• TO DO
Can you reproduce the passage of the Hurricane Harvey article from "How far north" up to and including "(HSUS photo)", word for word?

St. Francis oversees the Harvey rescue efforts.
(Beth Clifton collage)
How far north will torrential rains and flooding be felt?
HOUSTON, TEXAS––Having scourged the length of the Texas coast, inundating more than a third of Houston, soaking western Louisiana as well, Hurricane-turned-tropical-storm Harvey is expected to drench Tennessee next, from Memphis to Nashville, before blowing out over Washington D.C. over the Labor Day weekend.
The Nashville Humane Association and other Tennessee animal charities, having prepared to receive animals displaced from Texas shelters, and to send aid south, may be coping with flooding in their own communities before the weekend is over.

(HSUS photo)
Louisiana animal charities prepare
Most of the water dropped by Harvey will flow down the swollen Ohio and Mississippi rivers to New Orleans.

• DATASET SECTION
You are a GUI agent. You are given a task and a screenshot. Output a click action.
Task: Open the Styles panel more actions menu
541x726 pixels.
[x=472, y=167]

• RESULT OF THE TASK
How far north will torrential rains and flooding be felt?
HOUSTON, TEXAS––Having scourged the length of the Texas coast, inundating more than a third of Houston, soaking western Louisiana as well, Hurricane-turned-tropical-storm Harvey is expected to drench Tennessee next, from Memphis to Nashville, before blowing out over Washington D.C. over the Labor Day weekend.
The Nashville Humane Association and other Tennessee animal charities, having prepared to receive animals displaced from Texas shelters, and to send aid south, may be coping with flooding in their own communities before the weekend is over.

(HSUS photo)